Fitness Plan For Your Body Type

April 20, 2011

Fitness, Healthy Life

Customized fitness plans and diet/nutrition solutions and habits are BEST based on and customized FOR and according to YOUR individual and personal body type. These are great ways to get and stay in shape!

Fitness Plan For Your Body Type

Each and every one of us needs a variety and variation in our exercise plans, a wide range, or specific types of workouts and diets, fit to our OWN PERSONAL ‘physical’ characteristics, attributes, qualities, strengths and weaknesses.

Making it simple and practical… YOU TOO CAN TELL YOUR BODY TYPE (informal assessment ONLY)

If you have to look at yourself in the mirror, find the characteristics that are the closest to what you/others see, observe and think fits you to a tee:

Use the following cheat-sheet type summaries to help you make sense of what you think YOUR best-fit, suited body-type profiling would be. This is but ONE way and method to look and include the dynamics and considerations of body type into your exercise routines, solutions, workouts and activities. There are various online assessment tools that can help you determine your best-fit, most appropriate body type. Numerous publications on the topic are also available to help you learn more! (see the references and online link sourcing at the back of the text for more information and some suggested additional exploration, self-discovery and reading).

YOU SET YOUR OWN GOALS AND PACE, MAKING THE MOST OF BOTH BODY TYPE AND EXERCISE – TO GET THE MOST FROM BOTH OF THESE, INDIVIDUALLY AND COLLECTIVELY, YOU NEED TO WORK FIRST AT IDENTIFYING WHO AND WHAT YOU ARE AND THEN CUSTOMIZING A SOLUTION OF PLAN THAT IS RIGHT FOR YOU, THAT YOU CAN STICK TO, TO REACH YOUR GOAL OF OPTIMAL FUNCTIONING AND LIVING… FOR YOUR BODY TYPE!

Now the question and attention shifts to HOW to go about it exactly? What to do? How often? What not to do and steer clear of and which exercises, sports and activities will make the difference for your particular body type exercise strategy and solution(s)!

Each type is addressed under separate cover, with some suggested and recommended actions, activities and exercises to undertake to get the most from your body type and exercise routines.


BODY TYPE # 1: ENDOMORPH

WHAT SHOULD BE PURSUED AND DONE FOR AND BY THIS BODY TYPE

There are many routines that will work wonders for this body type. It is best to stick to , especially initially to routines sporting ONE exercise per body part. They will get the most and best results over time.
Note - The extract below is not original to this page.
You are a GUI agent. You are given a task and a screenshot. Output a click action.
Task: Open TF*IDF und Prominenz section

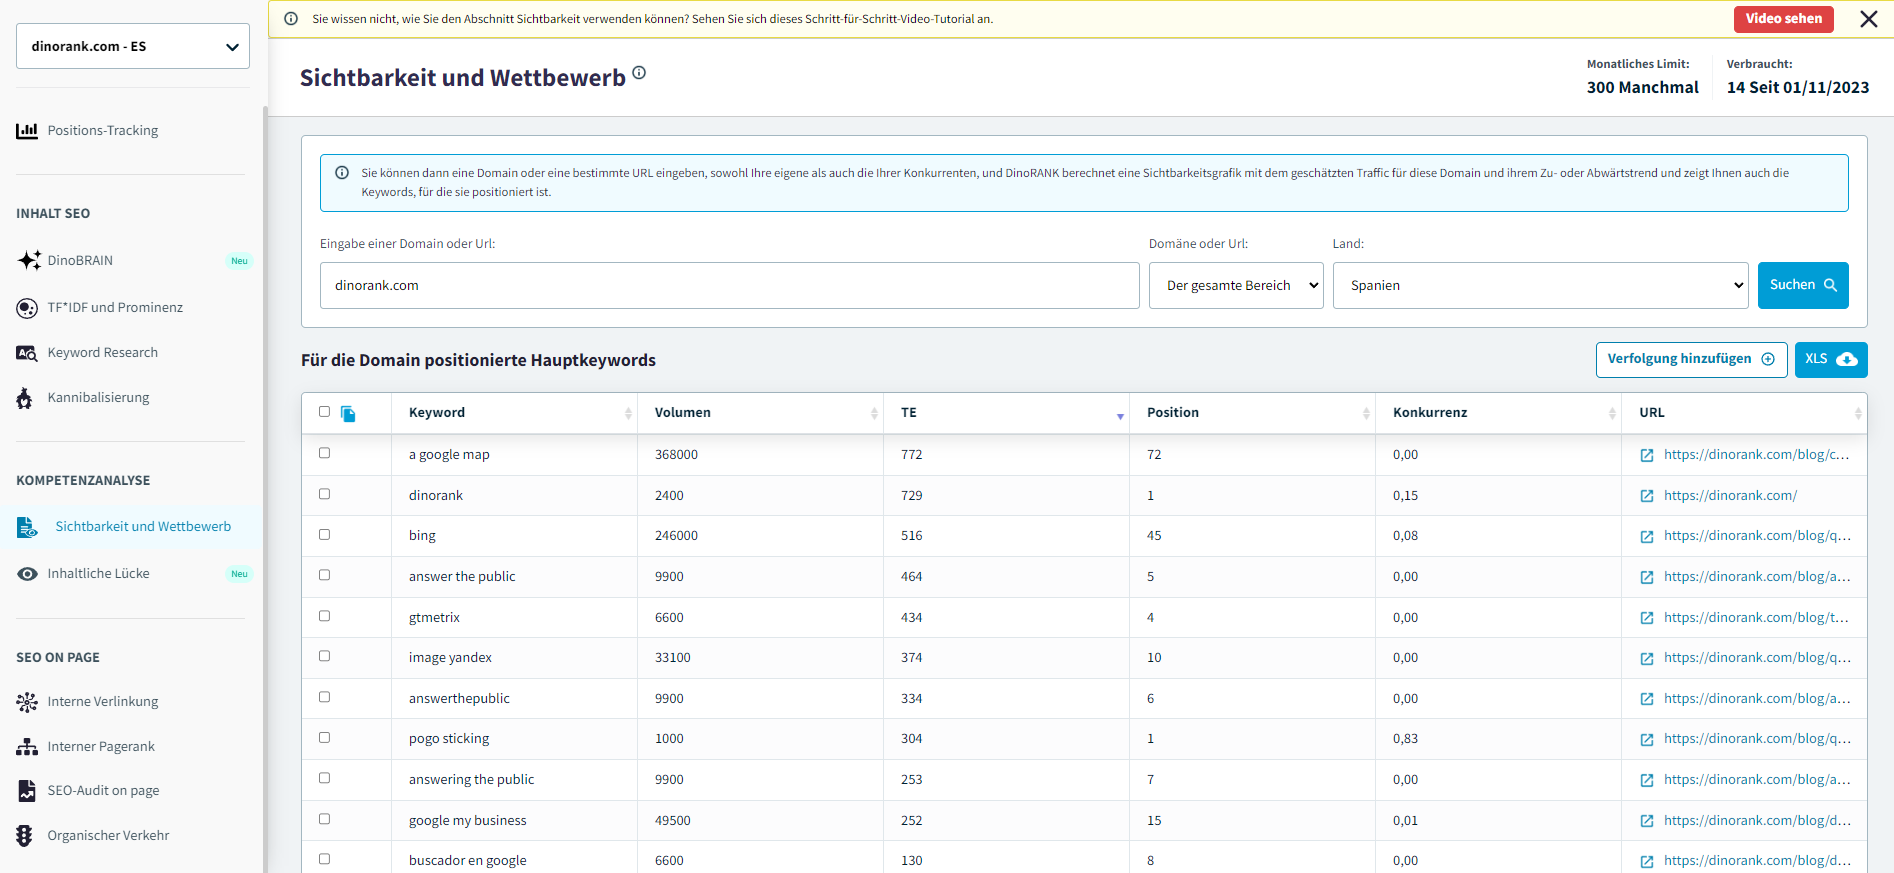coord(115,308)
Most/more effective in the short, medium and longer term.

Most trainers and experts will recommend TWO sets of each exercise set, done preferably with a weight sticking to 10-12 repetitions for the best results.

Look for exercises that helps you with boosting metabolism

Burning calories and fat (aerobic/high cardio) should be a priority

Opt for activities like

Priorities include building strength/muscle, changing the shape a bit for optimal functioning

Light weight training will do wonders for this type of physique

Exercise with rest periods in-between

Compound exercises might also to the trick

Circuit and full body strength training

Cardiovascular workout

Your personal discipline, commitment, goals and exercise regimen priority, or even workout frequency, duration and intensity, are all important for sustained results!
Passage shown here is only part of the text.